Der musikalische Gebrauchtgrabsteinhändler Elton John („Candle in the Wind“) hat kürzlich in einem Interview die Behauptung geäußert, Jesus würde heute sicherlich die Ehe-Öffnung für Schwule und Lesben befürworten.

Nun könnte mir freilich von Herzen wumpe sein, was dieser Mann so redet, wenn der Tag lang ist. Aber irgend jemand hat ihm wieder mal ein Mikrophon vor die Nase gehalten, und so haben ziemlich viele Menschen diesen Satz gehört – sogar ich.
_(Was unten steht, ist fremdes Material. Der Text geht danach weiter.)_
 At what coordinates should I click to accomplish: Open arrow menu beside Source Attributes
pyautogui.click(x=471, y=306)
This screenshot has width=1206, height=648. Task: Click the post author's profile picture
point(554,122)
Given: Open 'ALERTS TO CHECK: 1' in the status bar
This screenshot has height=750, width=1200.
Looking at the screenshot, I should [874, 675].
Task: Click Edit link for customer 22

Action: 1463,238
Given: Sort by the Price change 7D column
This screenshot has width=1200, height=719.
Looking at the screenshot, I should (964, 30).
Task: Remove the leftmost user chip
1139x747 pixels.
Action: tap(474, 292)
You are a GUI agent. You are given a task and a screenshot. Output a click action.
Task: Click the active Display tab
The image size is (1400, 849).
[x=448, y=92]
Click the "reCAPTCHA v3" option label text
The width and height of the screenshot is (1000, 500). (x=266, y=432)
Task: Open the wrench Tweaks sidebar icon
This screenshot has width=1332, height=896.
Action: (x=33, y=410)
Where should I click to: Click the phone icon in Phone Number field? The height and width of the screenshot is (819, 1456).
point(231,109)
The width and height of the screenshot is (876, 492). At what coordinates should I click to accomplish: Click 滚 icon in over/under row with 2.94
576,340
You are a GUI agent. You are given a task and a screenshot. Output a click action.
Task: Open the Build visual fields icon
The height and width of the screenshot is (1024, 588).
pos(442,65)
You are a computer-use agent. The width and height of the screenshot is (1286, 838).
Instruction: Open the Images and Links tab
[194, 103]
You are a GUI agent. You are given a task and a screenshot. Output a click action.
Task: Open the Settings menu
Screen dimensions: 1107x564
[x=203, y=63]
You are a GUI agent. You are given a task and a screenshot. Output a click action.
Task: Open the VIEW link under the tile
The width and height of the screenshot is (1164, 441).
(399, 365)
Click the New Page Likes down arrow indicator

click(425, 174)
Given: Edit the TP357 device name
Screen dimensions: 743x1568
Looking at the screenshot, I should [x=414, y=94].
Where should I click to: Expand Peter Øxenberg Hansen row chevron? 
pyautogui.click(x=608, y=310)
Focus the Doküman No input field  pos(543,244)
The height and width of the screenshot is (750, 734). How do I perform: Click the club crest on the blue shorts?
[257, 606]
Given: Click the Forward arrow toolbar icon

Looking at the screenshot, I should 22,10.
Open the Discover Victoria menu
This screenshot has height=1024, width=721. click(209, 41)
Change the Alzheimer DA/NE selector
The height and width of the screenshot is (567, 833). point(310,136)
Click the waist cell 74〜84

Dazu kommt, dass Herr John ja leider nicht als Einziger allen Ernstes findet, man solle in unsere heutige Gesetzgebung wilde Spekulationen darüber einbeziehen, was ein populärer Wanderprediger der Antike möglicherweise denken könnte – vorausgesetzt, er würde gar nicht in der Antike leben, sondern heute, und weiterhin vorausgesetzt, er wäre tatsächlich der, als den man ihn sich aus ein paar willkürlich zusammengetragenen und teils miserabel übersetzten Textfragmenten so gerne zusammenphantasiert. Deshalb beschäftigt mich das jetzt doch.